- Opening Delimiter -

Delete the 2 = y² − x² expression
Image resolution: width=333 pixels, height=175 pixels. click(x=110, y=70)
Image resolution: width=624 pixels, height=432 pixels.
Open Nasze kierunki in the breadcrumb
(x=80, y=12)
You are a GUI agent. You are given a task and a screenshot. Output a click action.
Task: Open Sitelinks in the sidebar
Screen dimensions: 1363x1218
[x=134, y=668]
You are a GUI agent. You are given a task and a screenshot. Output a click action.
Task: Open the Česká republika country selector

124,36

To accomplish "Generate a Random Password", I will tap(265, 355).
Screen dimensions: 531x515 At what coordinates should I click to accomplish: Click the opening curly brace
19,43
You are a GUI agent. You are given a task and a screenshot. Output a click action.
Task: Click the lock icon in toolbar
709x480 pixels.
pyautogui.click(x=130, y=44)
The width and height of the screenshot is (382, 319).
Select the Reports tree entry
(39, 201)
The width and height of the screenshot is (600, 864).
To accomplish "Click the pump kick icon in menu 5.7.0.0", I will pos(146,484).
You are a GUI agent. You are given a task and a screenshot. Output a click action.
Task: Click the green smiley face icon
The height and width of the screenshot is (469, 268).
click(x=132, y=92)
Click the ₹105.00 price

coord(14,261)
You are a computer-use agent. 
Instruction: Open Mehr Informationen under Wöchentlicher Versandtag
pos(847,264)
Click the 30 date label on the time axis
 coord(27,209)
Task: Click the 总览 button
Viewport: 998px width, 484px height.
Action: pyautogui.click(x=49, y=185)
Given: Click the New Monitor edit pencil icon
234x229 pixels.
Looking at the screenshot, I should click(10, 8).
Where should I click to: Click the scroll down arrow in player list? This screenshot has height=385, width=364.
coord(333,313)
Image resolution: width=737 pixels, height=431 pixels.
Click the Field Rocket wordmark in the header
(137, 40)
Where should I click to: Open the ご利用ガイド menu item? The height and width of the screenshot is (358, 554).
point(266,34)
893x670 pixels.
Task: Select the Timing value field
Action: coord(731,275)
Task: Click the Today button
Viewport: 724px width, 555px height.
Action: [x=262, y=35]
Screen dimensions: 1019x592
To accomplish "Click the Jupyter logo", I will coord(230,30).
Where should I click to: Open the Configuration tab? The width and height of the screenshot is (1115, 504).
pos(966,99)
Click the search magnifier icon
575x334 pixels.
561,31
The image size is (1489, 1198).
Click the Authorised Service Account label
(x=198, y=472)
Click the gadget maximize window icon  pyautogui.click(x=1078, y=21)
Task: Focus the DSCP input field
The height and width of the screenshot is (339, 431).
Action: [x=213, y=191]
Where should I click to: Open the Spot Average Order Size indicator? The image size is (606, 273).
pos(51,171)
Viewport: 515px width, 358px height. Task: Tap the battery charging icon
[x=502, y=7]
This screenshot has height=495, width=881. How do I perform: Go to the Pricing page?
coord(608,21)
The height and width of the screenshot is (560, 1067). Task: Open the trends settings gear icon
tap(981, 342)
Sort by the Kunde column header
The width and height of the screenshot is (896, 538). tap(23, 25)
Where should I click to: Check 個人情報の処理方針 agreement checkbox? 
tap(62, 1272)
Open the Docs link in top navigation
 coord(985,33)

- Closing Delimiter -

Task to complete:
Each line in which the string "will" is found must be copied from the data.

Expected answer:
To accomplish "Generate a Random Password", I will tap(265, 355).
To accomplish "Click the pump kick icon in menu 5.7.0.0", I will pos(146,484).
To accomplish "Click the Jupyter logo", I will coord(230,30).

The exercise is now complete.